How My Anatomy Class Taught Me About God

anatomy

[Editor’s Note: This is a guest post by Maddy Preston. I loved the science aspect of Maddy’s story today. We all need reminders from time to time that our body is wonderfully and beautifully made. Thank you for sharing your story today, Maddy!]

At the end of my senior year of high school, I stepped on the scale and discovered I was about 20 pounds overweight. Frustrated but unsurprised, I decided this needed to change and went on a fad diet, cutting out entire food groups in the hopes of feeling better about myself. While my initial intentions were healthy, the desire to become healthy quickly brought about a desire to be thin, and I launched myself into years of weight fluctuation due to strict dieting followed by periods of binge eating. I deluded myself into thinking that once I reached a certain weight, I would be satisfied, but 2 years later, I started my junior year of college 15 pounds lighter and every bit as insecure as I was when I first started.

I also started the year anxious. Anxious to take what most people consider the hardest class in my major—Human Anatomy. I had heard horror stories from my friends who had already taken it—spending every Friday night in the lab studying for the practical exams, failing tests they had studied so hard for, and passing out in the lab due to the smell of the preservatives and the sight of the cadavers.

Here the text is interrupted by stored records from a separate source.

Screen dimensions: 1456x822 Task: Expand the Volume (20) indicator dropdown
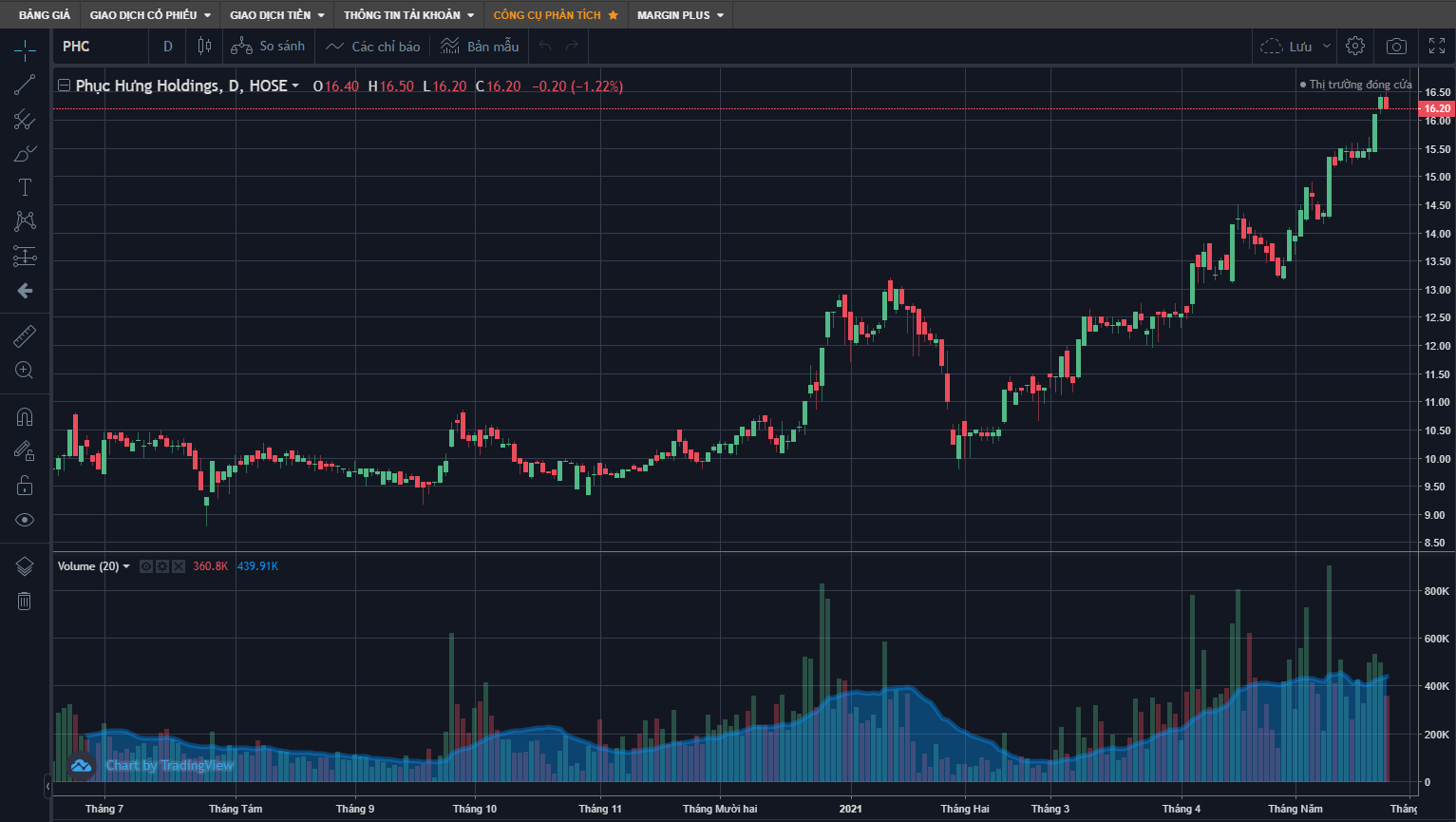click(126, 566)
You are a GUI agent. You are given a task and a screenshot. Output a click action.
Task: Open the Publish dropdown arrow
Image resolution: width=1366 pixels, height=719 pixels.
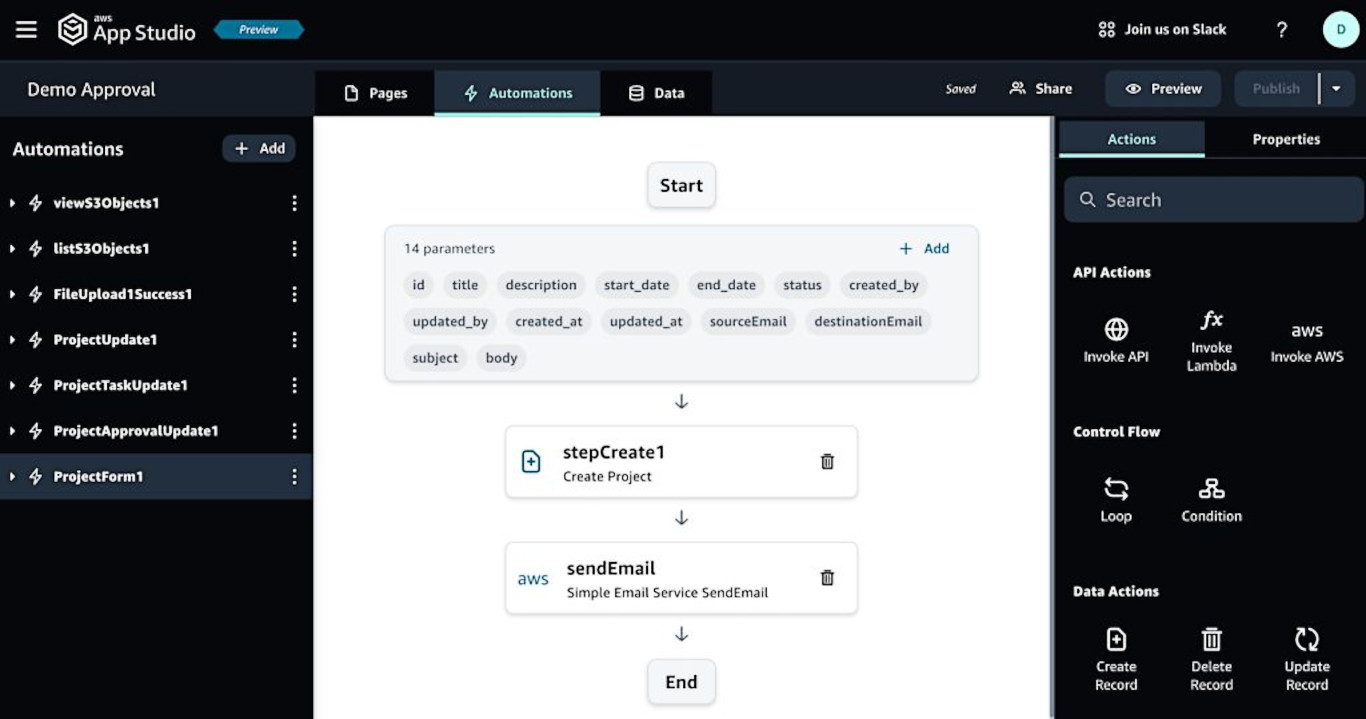1336,89
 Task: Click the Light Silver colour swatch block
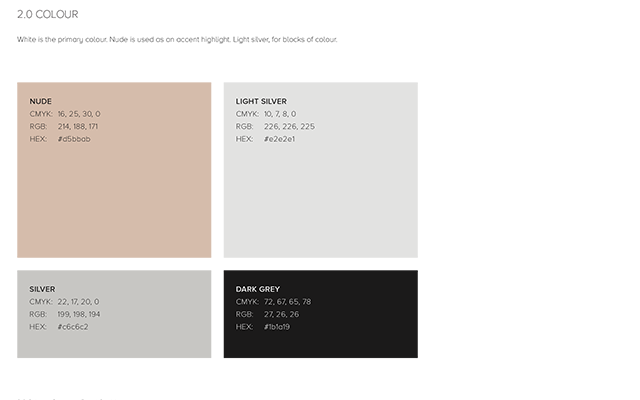(x=320, y=200)
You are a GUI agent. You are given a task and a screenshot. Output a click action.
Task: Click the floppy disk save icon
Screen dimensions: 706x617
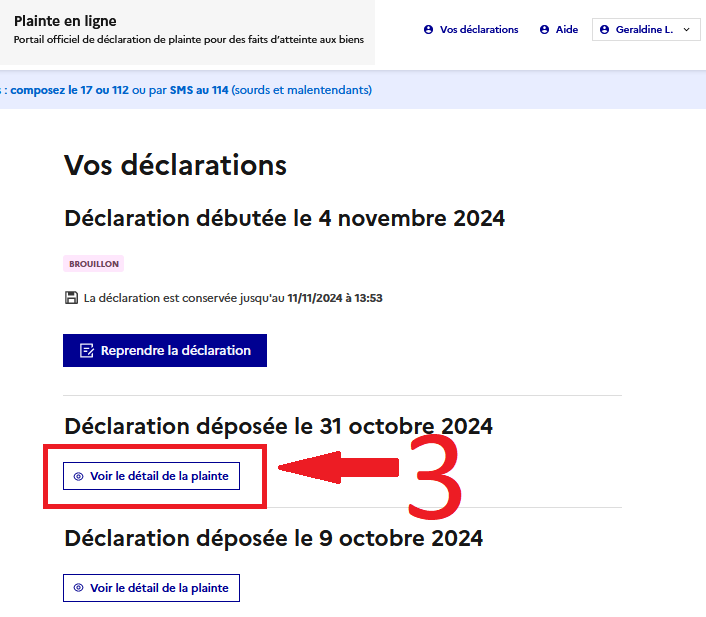[71, 297]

But it was in one of my moments of anxiety that the Lord spoke to me. I was in the lab by myself one afternoon, studying the slides I would have to know for the quickly-approaching practical, when something in the atlas stuck out to me. It was about bone tissue, and how it has canals that transport blood vessels through the bones to provide them with nutrients. It hadn’t occurred to me that bones even needed a nutrient supply to begin with, but I realized then that God had designed every detail of my body to work together perfectly.

And I thought to myself, “Wow. God really knew what he was doing when he made me.”

This wasn’t the first time God had tried to tell me this. Over the past few years, he had spoken to me through friends, books, and pastors, trying to tell me this very fact. But I think it was in this moment, sitting alone in the lab, that I finally started to listen. And I kept listening. And he kept speaking. In that class, as well as in the physiology and biochemistry classes I took the following semester, I continued to learn about the biological processes occurring in my body that even the most experienced scientists couldn’t comprehend. My body did not exist for the sake of looking pretty. It was created by God for his glory.

Many times over the course of the year, I called to mind Job 38 and 39, when God responds to Job’s complaints by reminding him, without any sugar-coating, that He knows what He’s doing.

“Where were you when I laid the foundation of the earth? Tell me, if you have understanding,” he says in Job 38:4.

Learning about my body made me realize that I, like Job, have no understanding of the ways of God. Where was I when God laid the foundation of the earth, or even the foundation of my body? Where was I when he designed every intricate, incomprehensible detail of how my body would work? And furthermore, how could I dare to complain about my body and determine its worth by how much it weighed?

My epiphany in the anatomy lab was a far cry from the end of my struggle with food and my body. In fact, at the time I was on another restrictive diet that provided a temporary state of emotional security before deteriorating into a year of overeating, weight gain, and even counseling. But I think God used that temporary emotional security to speak to me during a time He knew I would listen. I would have been so much less likely to accept that message had I been in a season of overeating and self-deprecation.

I’m still a work in progress. There are days when I am tempted to take my eyes off of our indescribable Creator and put them on my appearance, to ignore all he’s taught me. But he is faithful. And he reminds me so frequently of how glorious he is and how futile it is to criticize what he has created and called “very good.”

Maddy Preston is a senior at Wheaton College (IL) majoring in Spanish & Applied Health Science. She is from the northern suburbs of Chicago and enjoys walking the streets of Chicago and exploring its neighborhoods. She loves reading cheesy thrillers, watching NBC comedies, and doing anything & everything with her family.